‘A democracia é o poder e o dever de todos’

O escritor francês, Michel Houellebecq, relatou num dos seus últimos romances que, perante uma grande perda, se vivem, sucessivamente, cinco fases até se atingir a ‘epifania’.

A afirmação que dá conteúdo e sentido a este texto foi utilizada pelo General Ramalho Eanes, numa recente intervenção televisiva.

Não será muito fácil encontrar uma fórmula que exprima de forma tão incisiva e correcta o contrato de regime que deve orientar o comportamento dos intervenientes no processo democrático.

O desrespeito sistemático desta regra, que vincula de igual modo vencedores e vencidos, é na verdade a origem de todas as crises e de todos os bloqueamentos que paralisam as sociedades.

No passado dia 10 de março os portugueses pronunciaram-se, mais uma vez, sobre o que querem para o seu futuro imediato.

E, ao contrário do que tem sido relatado, pelas habituais pitonisas do regime, pronunciaram-se de forma muito directa e clara.

Em primeiro lugar, o eleitorado decidiu que a esquerda em geral e o partido socialista em particular deviam passar à oposição.

Os números são esclarecedores, quer no que respeita à brutal perda de apoio dos socialistas, quer no continuado enfraquecimento da generalidade dos partidos localizados na hemisfério político da esquerda.

Em segundo lugar, e tomando por válidos os compromissos da campanha (’não é não’ e ‘rejeição do Bloco Central’), o eleitorado aceitou que a única hipótese viável de um mínimo de estabilidade é a formação de um governo da Aliança Democrática.

Em democracia tudo isto é transitório, e por isso mutável, é, óbvio, só se mantém enquanto sejam respeitadas os princípios, as normas e os prazos constitucionais e esteja assegurado, em plenitude, o exercício dos controlos e escrutínios próprio de um estado de direito.

Mas, não estando em causa violações graves daqueles principais, os partidos, independentemente da escala da sua representação, devem usufruir dos direitos e vincularem-se aos deveres que a democracia lhes confere.

Contudo nem sempre é fácil e, sobretudo não é fácil quando se desperdiça ou esbanja, em pouco tempo, uma vantagem eleitoral considerável como sucedeu, recentemente, com o Partido Socialista e, por arrastamento, com a generalidade da esquerda.

Mas tudo se explica recorrendo aos ‘clássicos’.

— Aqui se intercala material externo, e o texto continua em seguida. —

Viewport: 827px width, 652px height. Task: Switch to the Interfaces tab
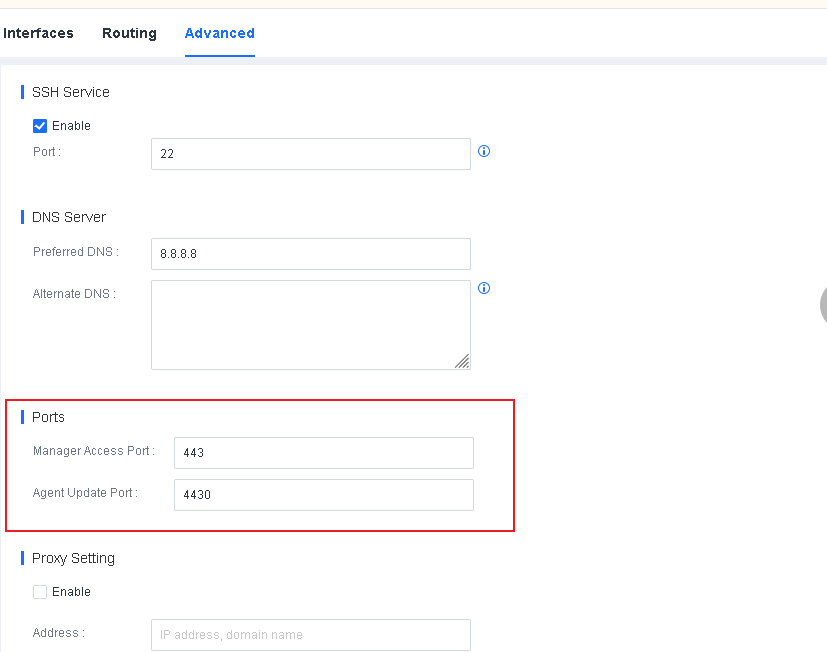(38, 33)
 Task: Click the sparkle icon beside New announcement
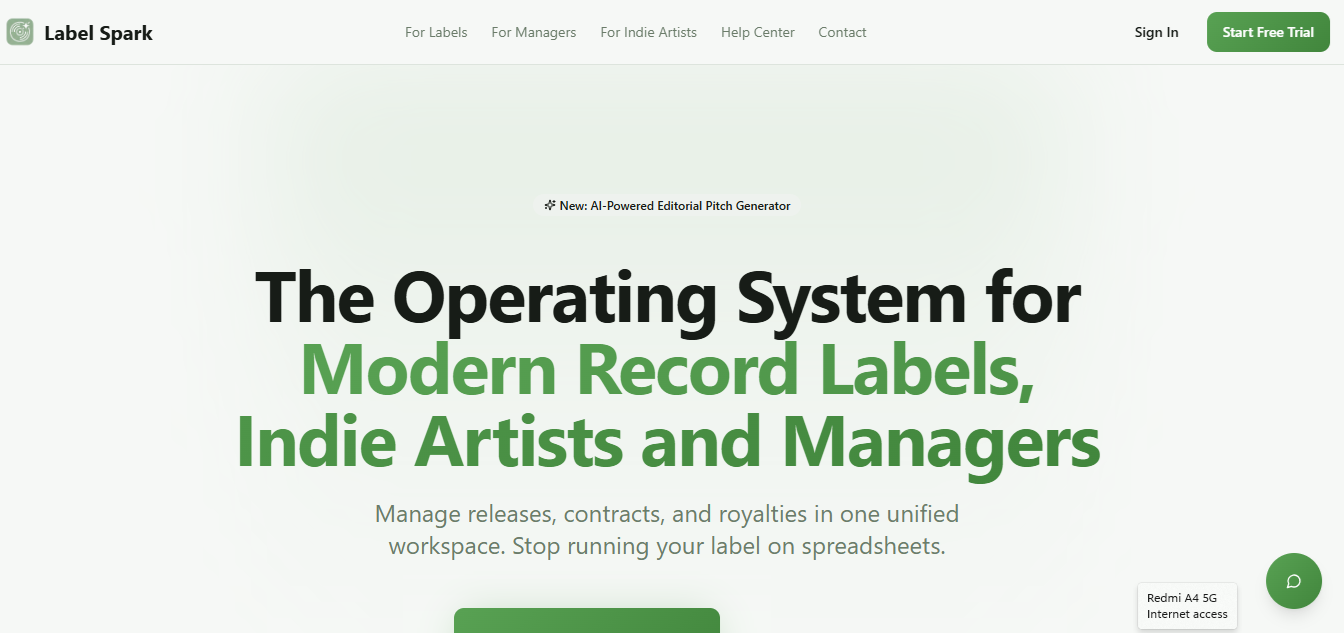tap(549, 205)
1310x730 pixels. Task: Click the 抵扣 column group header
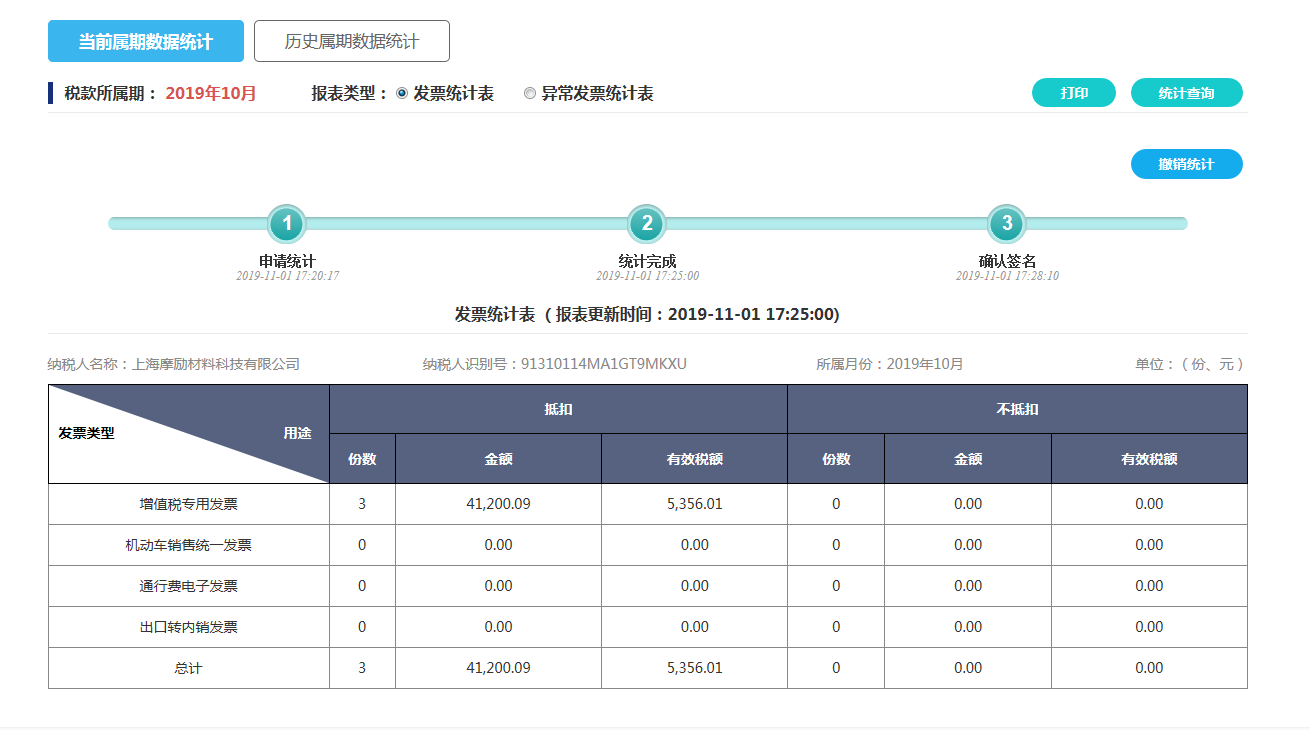[x=558, y=409]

O escritor francês, Michel Houellebecq, relatou num dos seus últimos romances (que versam sempre assuntos de interesse político relevante) que, perante uma grande perda, se vivem, sucessivamente, cinco fases até se atingir a ‘epifania’.

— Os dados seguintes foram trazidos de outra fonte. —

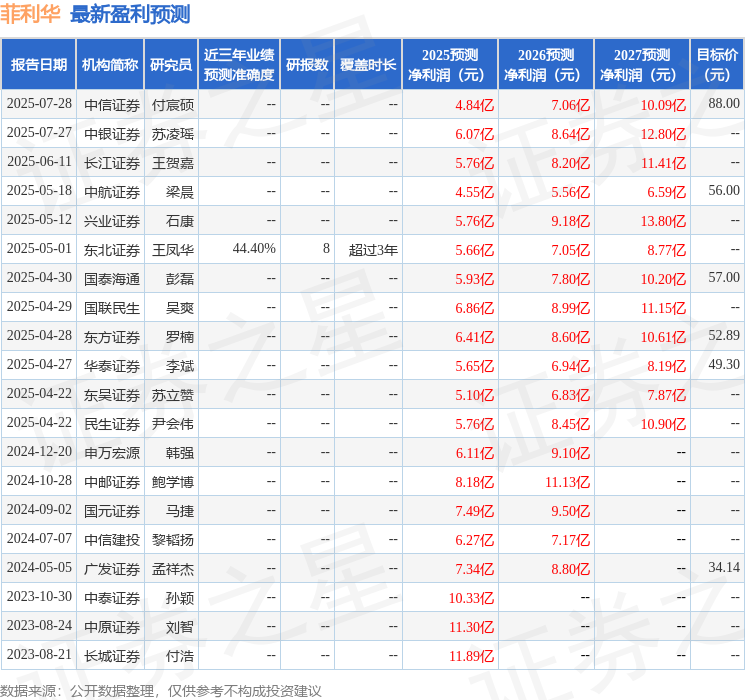The image size is (745, 700).
Task: Click the 2026预测净利润 header
Action: (546, 65)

A normalização inicia-se com a ‘negação’, passa para a ‘raiva’, desenvolve-se para a ‘negociação’, empurra para a ‘depressão’ e termina com a ‘aceitação’.

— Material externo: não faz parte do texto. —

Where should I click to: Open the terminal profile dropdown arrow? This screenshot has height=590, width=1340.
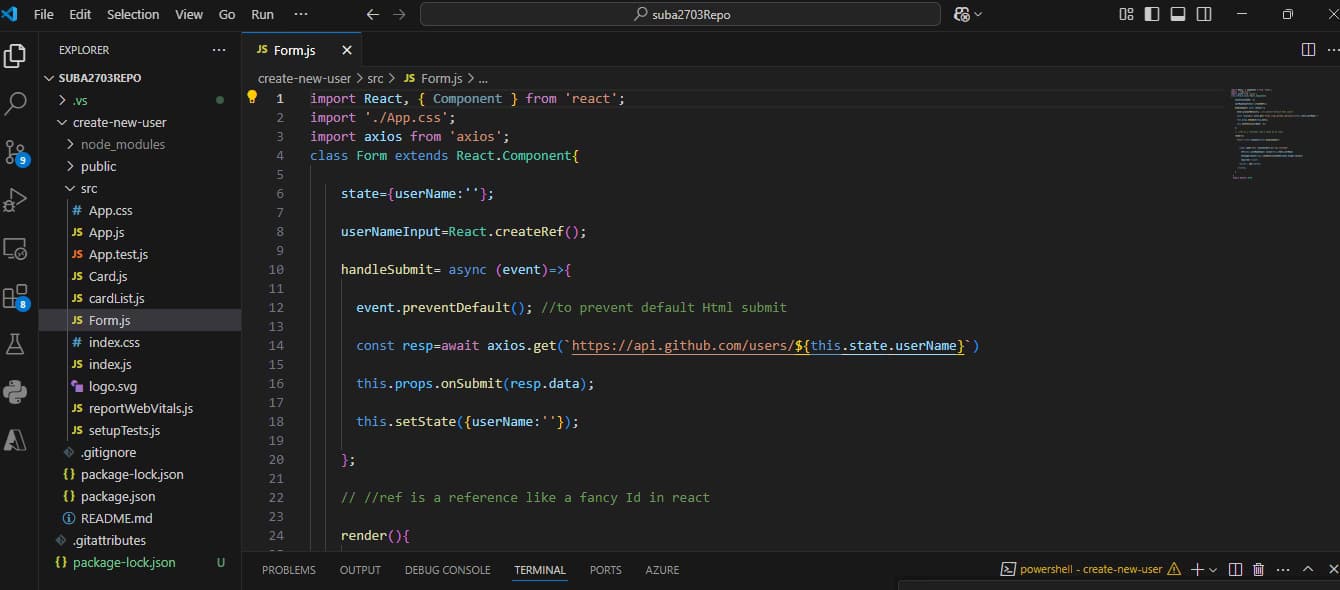[1212, 568]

As primeira e segunda fases foram logo vividas no episódio da eleição da Mesa do Parlamento, na apresentação de uma moção inócua de rejeição do programa de governo, na tentativa de reconfigurar a geometria parlamentar em três blocos estanques, com a caricata proposta de construir um frentismo de esquerda que, sabe-se lá como, pudesse governar e, mais recentemente, na irracional disputa dos ‘despojos’ do chamado alívio fiscal.

A terceira fase, a da ‘negociação’ surgirá quando tiver de ocorrer e, sobretudo quando os políticos perceberem que não podem continuar a brincar com o fogo.

Com mais ou menos ‘depressão’, a ‘aceitação’ será alcançada antes que o actual ciclo político esteja esgotado.

Mas é prudente pensar que ‘amanhã pode não ser a véspera desse dia’. Habituem-se, como gostava de dizer o ex primeiro ministro.

Com maior ou menor reconhecimento e, necessariamente, a ritmos diferentes, todas as formações políticas que ‘perderam’ as eleições (incluindo o partido da direita que a nomenclatura instalada considerou como o grande vencedor) acabarão por interiorizar esta realidade pois é isso que importa ao país e aos portugueses.

E só o não seria se os políticos ignorassem que, ao exercício dos seus direito, têm de juntar o cumprimento dos seus deveres para com a sociedade.

Nesta hipótese inverosímil, embora com custos ‘algo’ os corrigirá, como sempre sucedeu em diversas épocas da nossa história.